_Teks Bacaan_
━━━━━━━━━━━━━━━━

Letak geografis yang memberikan kesuburan tanah Indonesia ternyata tidak selalu berbanding lurus dengan capaian hasil-hasil pertanian yang membanggakan. Terbukti, sampai sekarang ini Indonesia belum mampu untuk berswasembada beras yang posisinya adalah sebagai kebutuhan pokok bagi mayoritas masyarakat Indonesia. Tentu kalau menilik potensi SDA yang ada bukan faktor tersebut yang mengakibatkan produktifitas pertanian di Indonesia berjalan lamban, yang perlu mendapat sorotan adalah program atau sistem pertanian yang dikerjakan di Indonesia.

━━━━━━━━━━━━━━━━

_Petunjuk Tugas_
Lanjutkan teks tentang lambannya produktivitas pertanian Indonesia setelah kalimat terakhirnya.

_Cuplikan Data_

━━━━━━━━━━━━━━━━

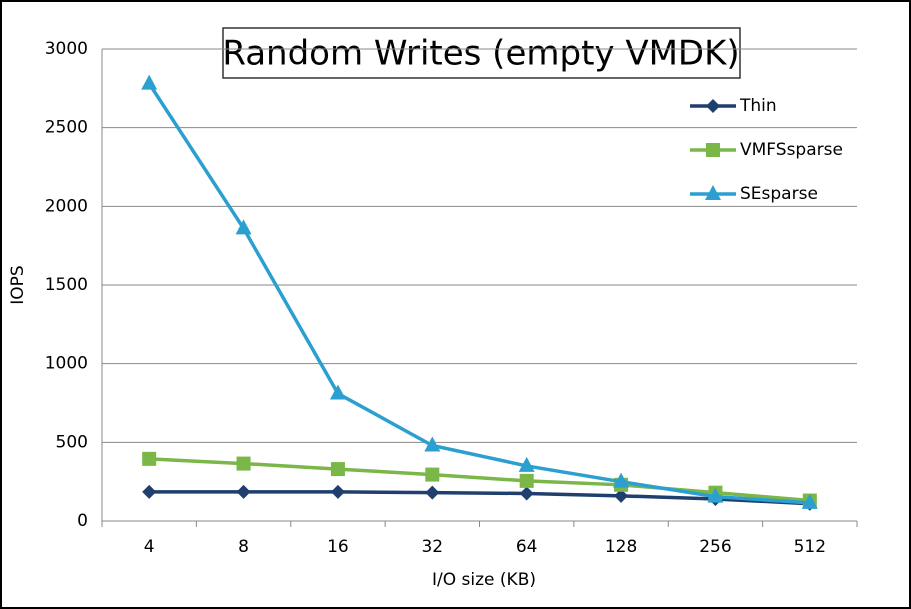 This screenshot has width=911, height=609. What do you see at coordinates (432, 547) in the screenshot?
I see `x-tick-label: 32` at bounding box center [432, 547].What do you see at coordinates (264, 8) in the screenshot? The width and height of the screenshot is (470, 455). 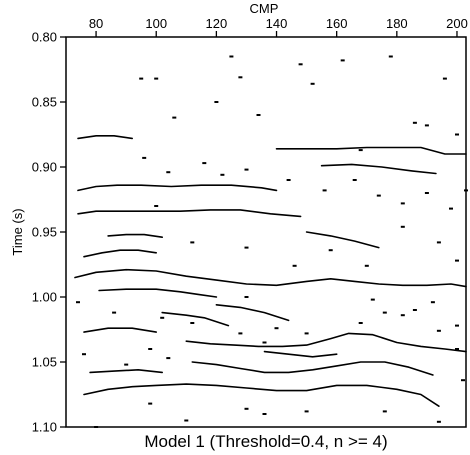 I see `x-axis-title: CMP` at bounding box center [264, 8].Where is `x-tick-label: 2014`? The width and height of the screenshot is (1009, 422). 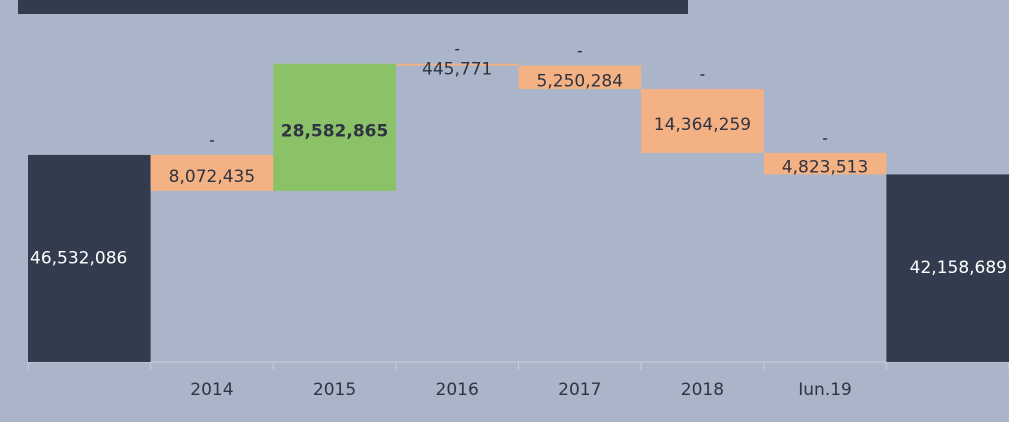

━━━━━━━━━━━━━━━━

_Jawaban Latihan_
Jika memperhatikan sistem pertanian di Indonesia, sebagian besar masih dikerjakan secara tradisional (untuk tidak menyebut “seadanya”), dimana posisi petani adalah orang yang paling berkepentingan terhadap sistem pertanian itu sendiri. Thus, pertanian Indonesia seakan hanya untuk memenuhi kebutuhan skala mikro an sich, yaitu petani dan keluarganya. Padahal, seyogyanya Indonesia dengan lahan pertanian 191.946.000 ha mampu menjadi lumbung pangan dunia yang pada saat sekarang ini kebutuhan akan bahan pangan dunia terus meninggi (Kompas, 7 Februari 2011), dan tidak sebaliknya Indonesia justeru memperkeruh kondisi pangan dunia dengan melakukan kebijakan fiskal dengan peniadaan bea masuk impor pangan, ini artinya pemerintah sama saja tidak mengutamakan produktifitas pangan nasional.
Sistem pertanian tradisional semacam ini pasti sangat sulit untuk berkembang, dan petani (baik pemilik apalagi penggarap lahan) akan selalu jauh dari kemakmuran. Bisa dibayangkan bagaimana kondisi ekonomi petani Indonesia yang mengandalkan pertanian sebagai satu-satunya gantungan hidup, ketika mereka sedikit saja keluar dari wilayah makan untuk memenuhi kebutuhan skundernya maka hasil pertanian itu sungguh tidak signifikan.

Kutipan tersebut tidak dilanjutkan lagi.